Hi Laurie
I am playing around with that just now but we have hundreds of tables with thousands of numeric fields so it would be quite a task (but I could probably automate the process)
Thanks for the suggestion
-----Original Message----- From: ProfoxTech [mailto:profoxtech-bounces@leafe.com] On Behalf Of Laurie Alvey Sent: 08 August 2016 11:02 To: profoxtech@leafe.com Subject: Re: Width and Decimal (VFP) vs Precision and Scale (SQL)
Have you thought about creating a field validation rule say field1 <= 9.99?
Laurie
On 8 August 2016 at 10:47, Paul Newton Paul.Newton@pegasus.co.uk wrote:
Hi all
It's probably best if I explain this by example. Let's say we have a field in VFP with Width 4 and Decimal 2. In a browse the maximum value that we can enter is 9.99 (as would be expected).
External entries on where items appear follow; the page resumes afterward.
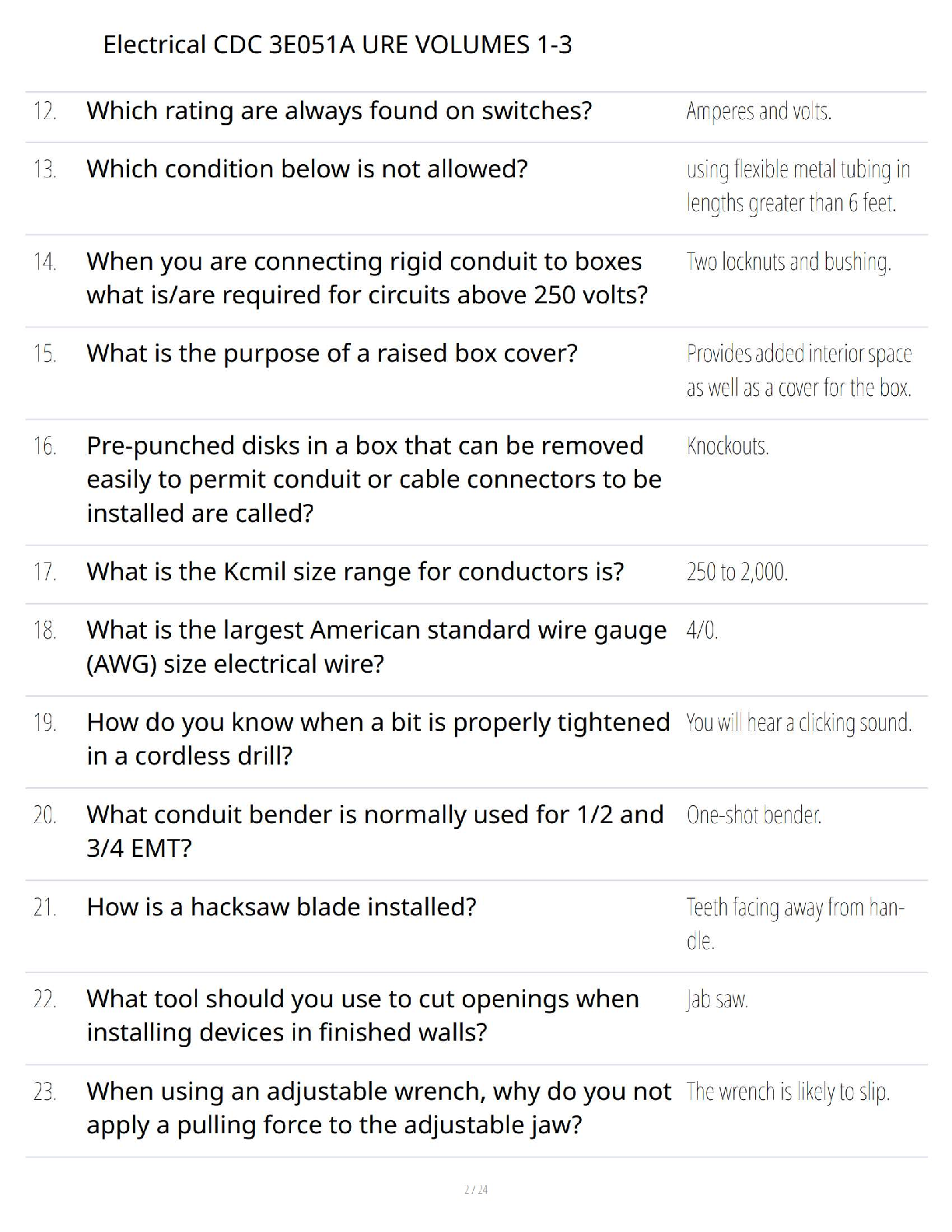Click the answer '4/0.'
Image resolution: width=952 pixels, height=1232 pixels.
point(702,631)
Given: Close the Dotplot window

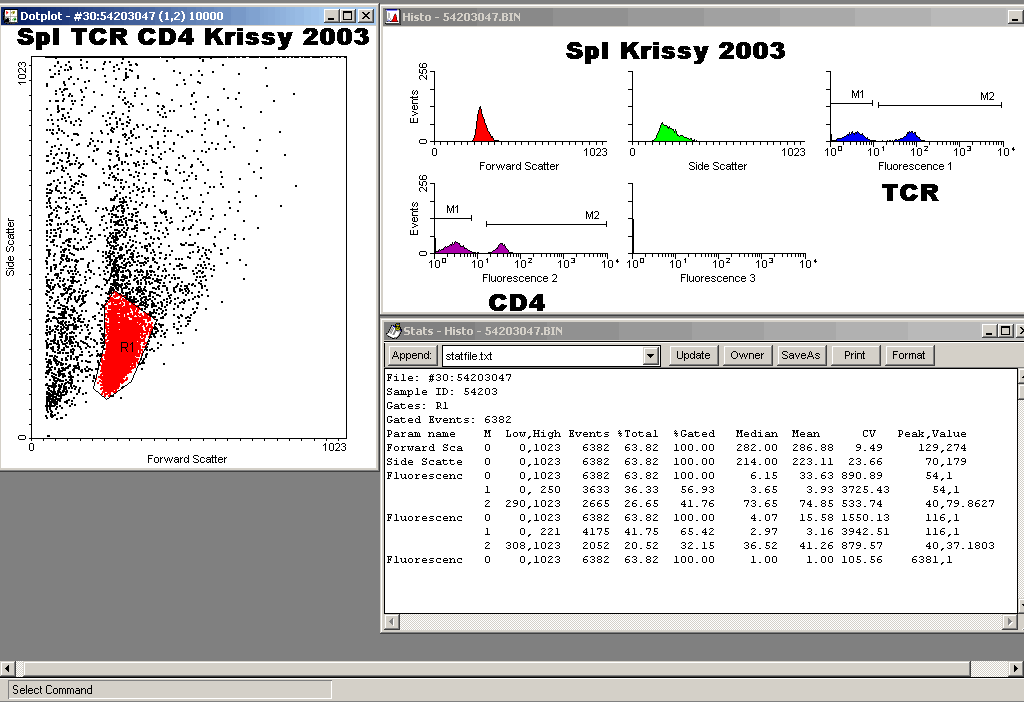Looking at the screenshot, I should tap(365, 17).
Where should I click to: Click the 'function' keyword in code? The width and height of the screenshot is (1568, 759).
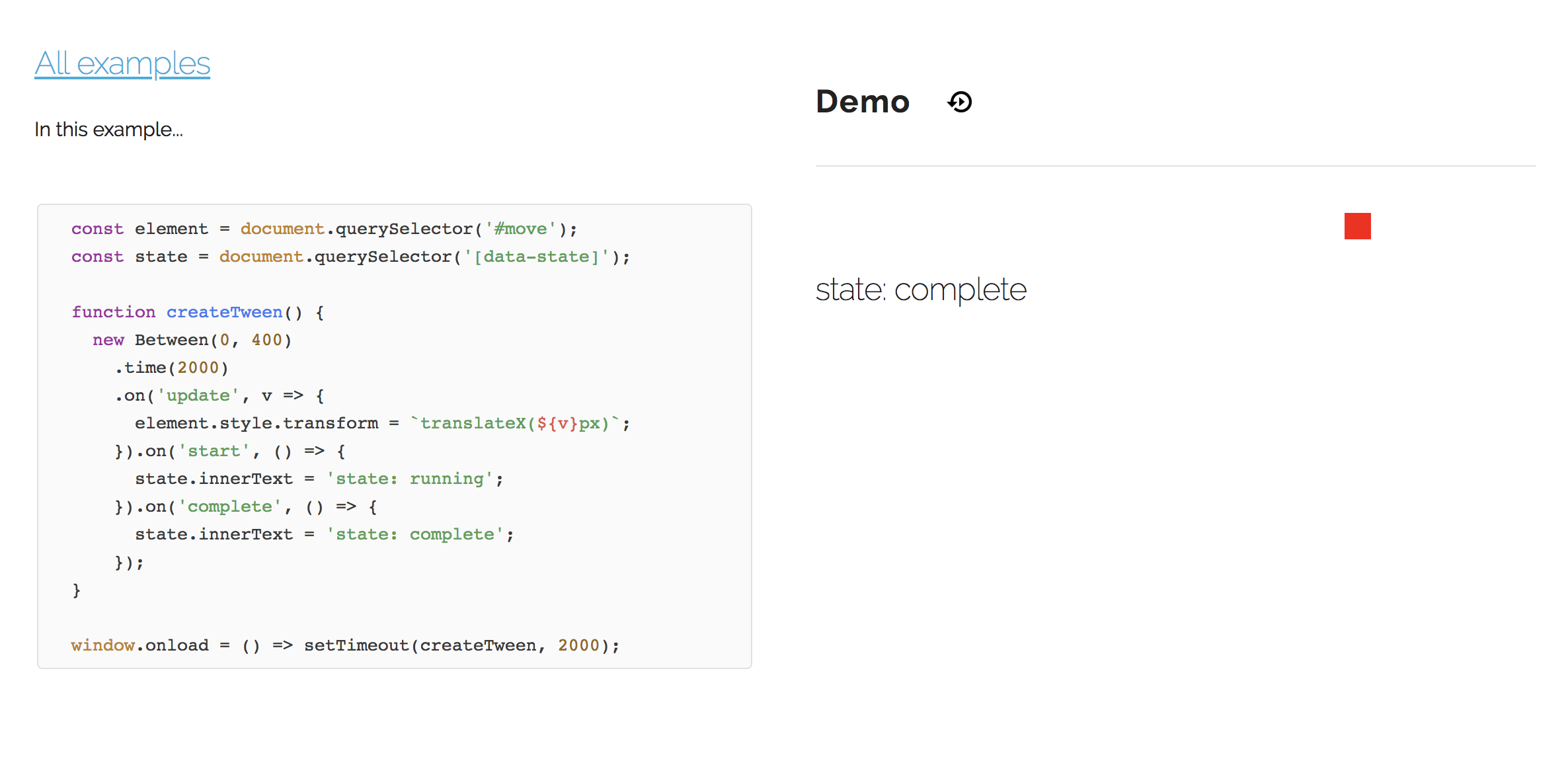pos(113,312)
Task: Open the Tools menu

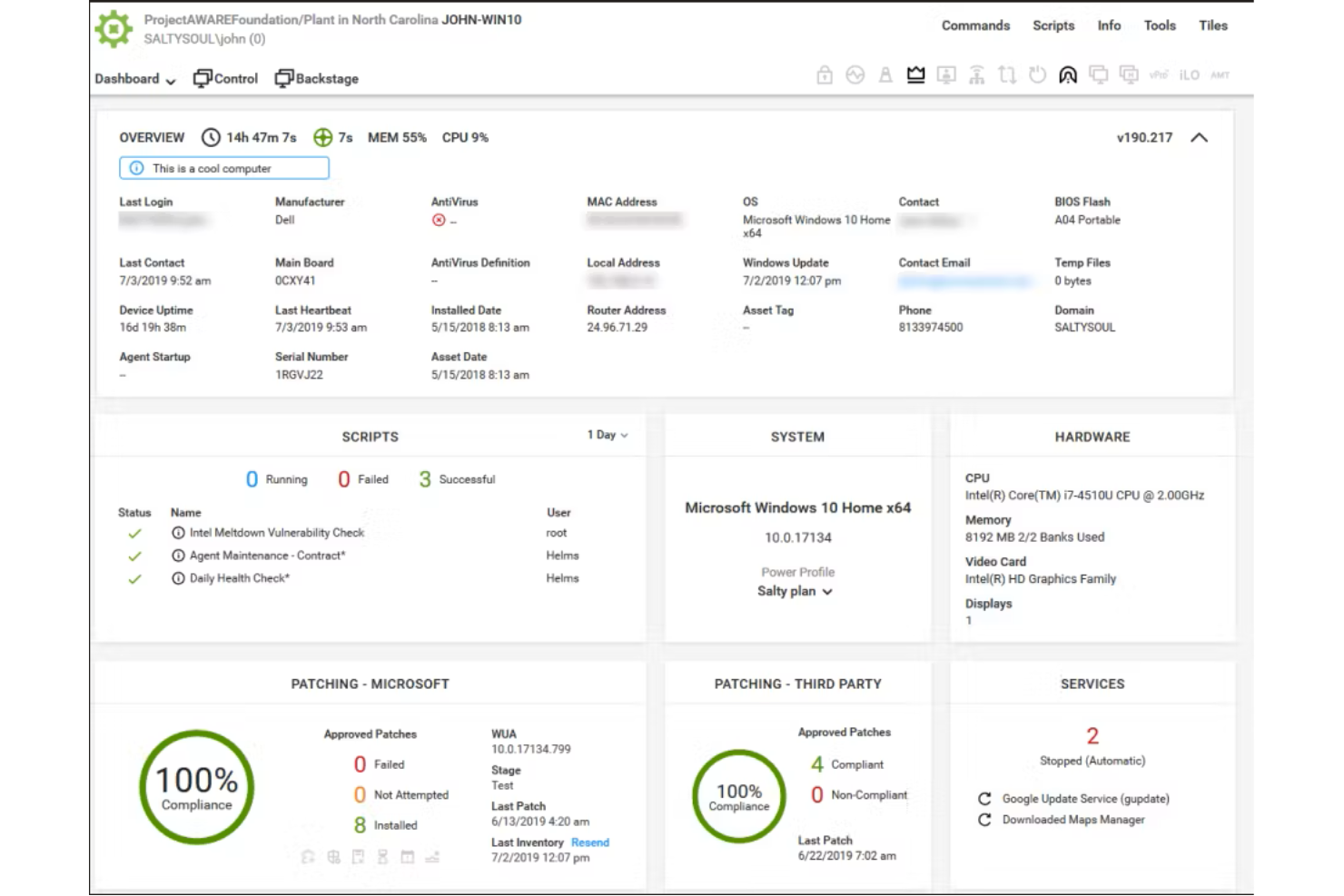Action: point(1159,25)
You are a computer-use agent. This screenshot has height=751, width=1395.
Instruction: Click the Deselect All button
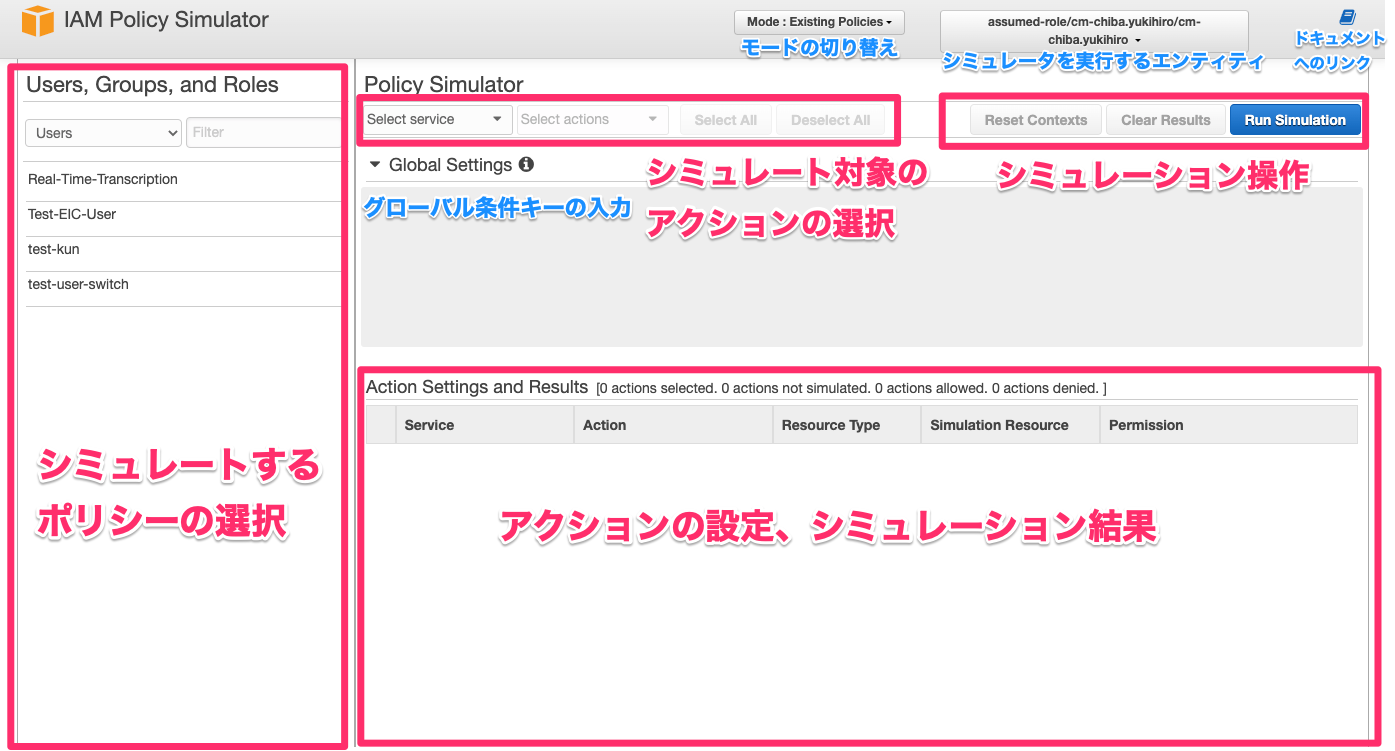pos(830,118)
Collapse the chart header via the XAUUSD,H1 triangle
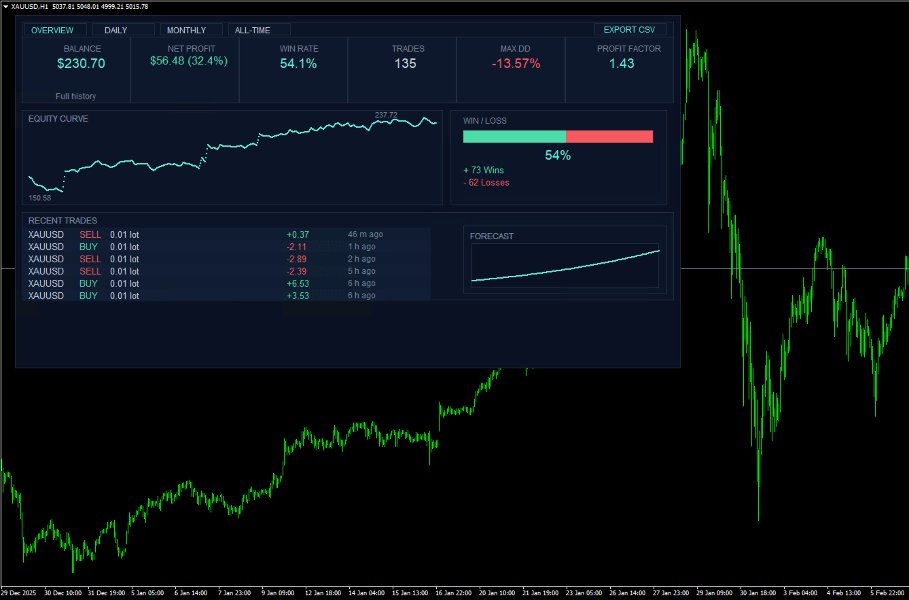 9,5
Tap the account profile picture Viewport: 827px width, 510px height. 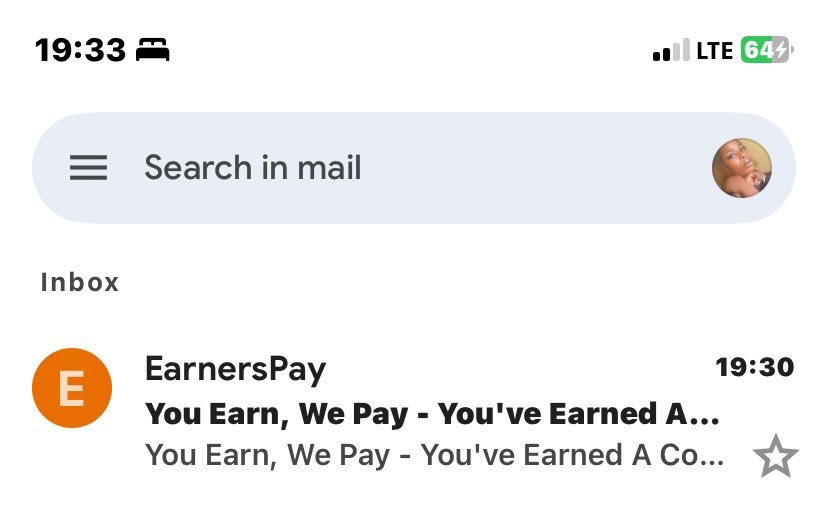tap(742, 168)
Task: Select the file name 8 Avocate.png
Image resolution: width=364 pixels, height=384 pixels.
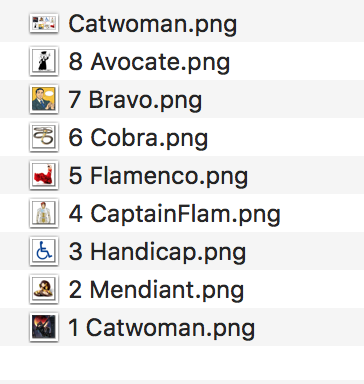Action: (149, 62)
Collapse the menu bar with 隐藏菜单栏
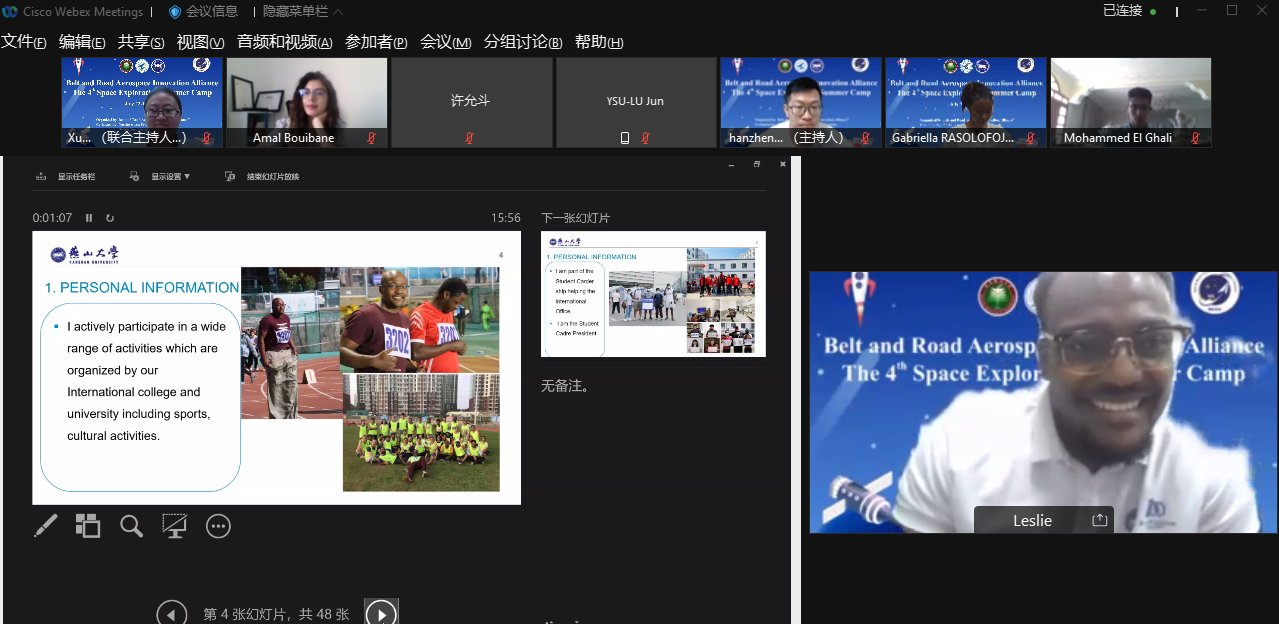The height and width of the screenshot is (624, 1279). click(302, 11)
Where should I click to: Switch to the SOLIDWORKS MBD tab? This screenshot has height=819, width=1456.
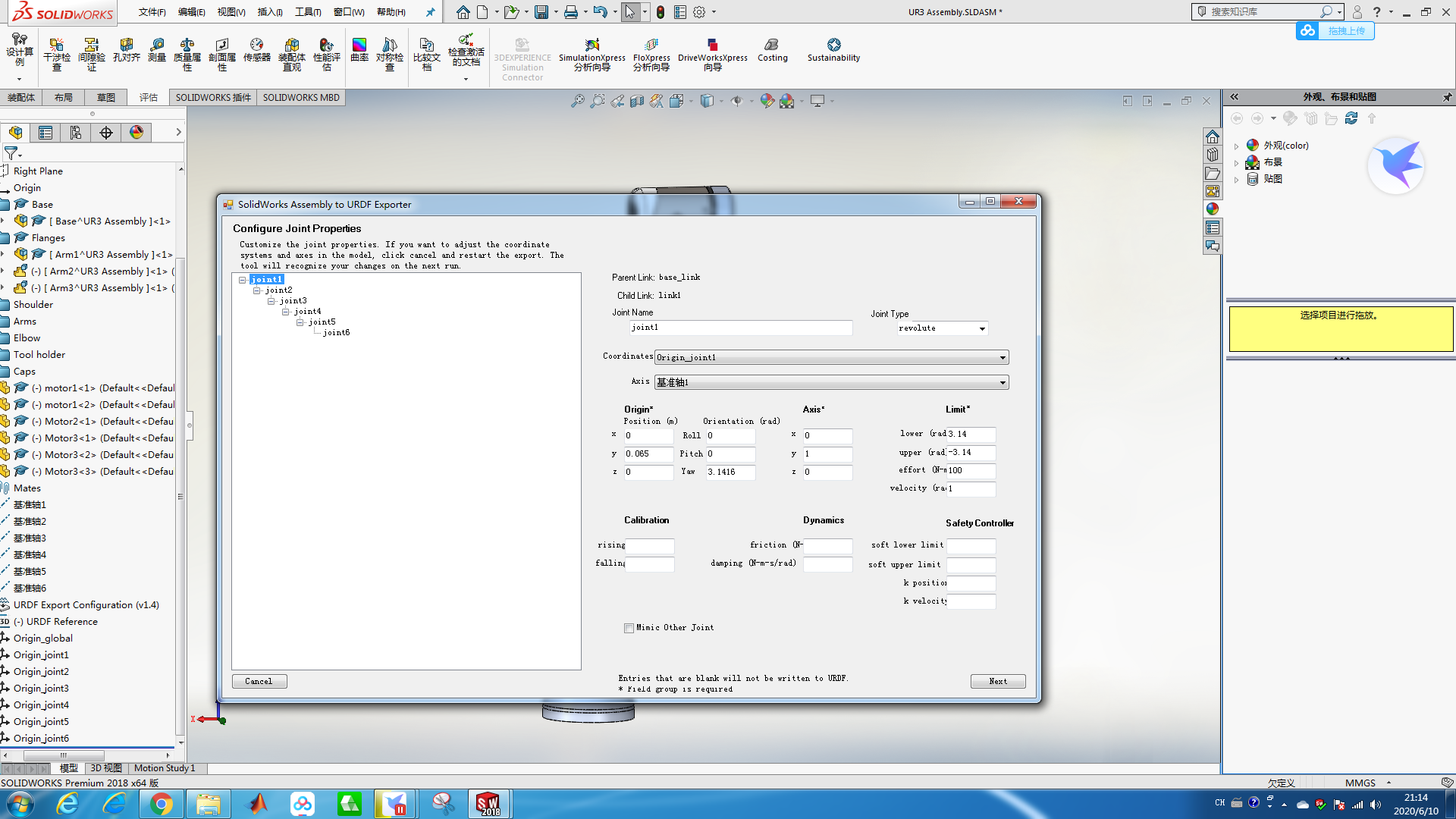click(301, 98)
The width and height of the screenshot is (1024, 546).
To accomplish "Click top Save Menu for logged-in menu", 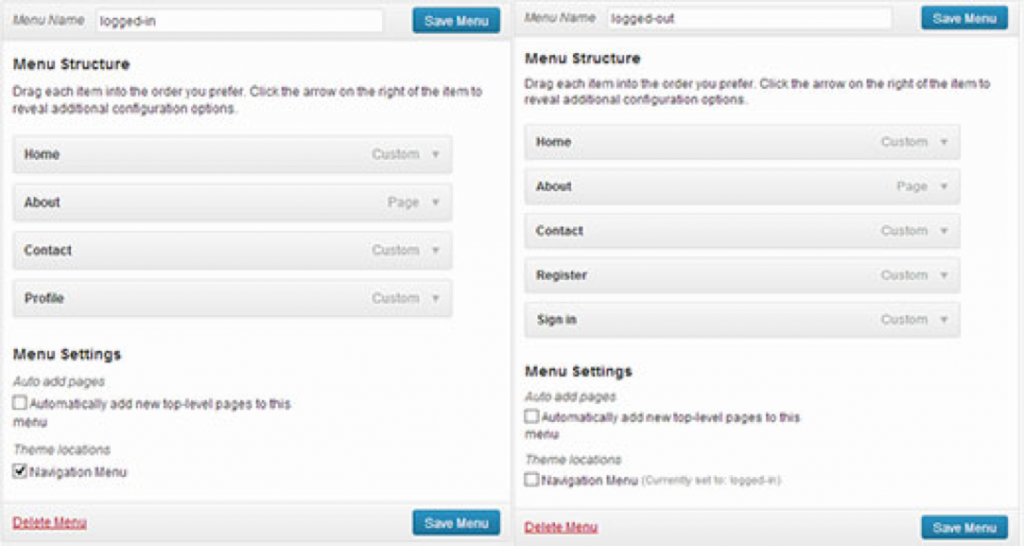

BUT by means of a REPLACE we could end up with values of 99.9, 999 or even 9999 without getting numeric overflow.
Because of this, and because we want to write away the VFP data to SQL Server we have been setting the equivalent SQL Server field (or more strictly column) to a Precision of 6 and Scale 2. Similarly a VFP field of Width 8 and Decimal 3 would have an equivalent SQL Server column of Precision 11 and Scale 3.
This isn't really very satisfactory and I was wondering how other people deal with this. Ideally our code should not allow a replace with values (in the first example) greater than 9.99. Of course VFP does complain if we try to replace the value with 99999 (Numeric overflow. Data was lost)
We would have preferred it if VFP were to complain in ALL cases where the replacement value is greater than 9.99 but, alas, that is not the case.
Any thoughts, comments or suggestions would be very welcome.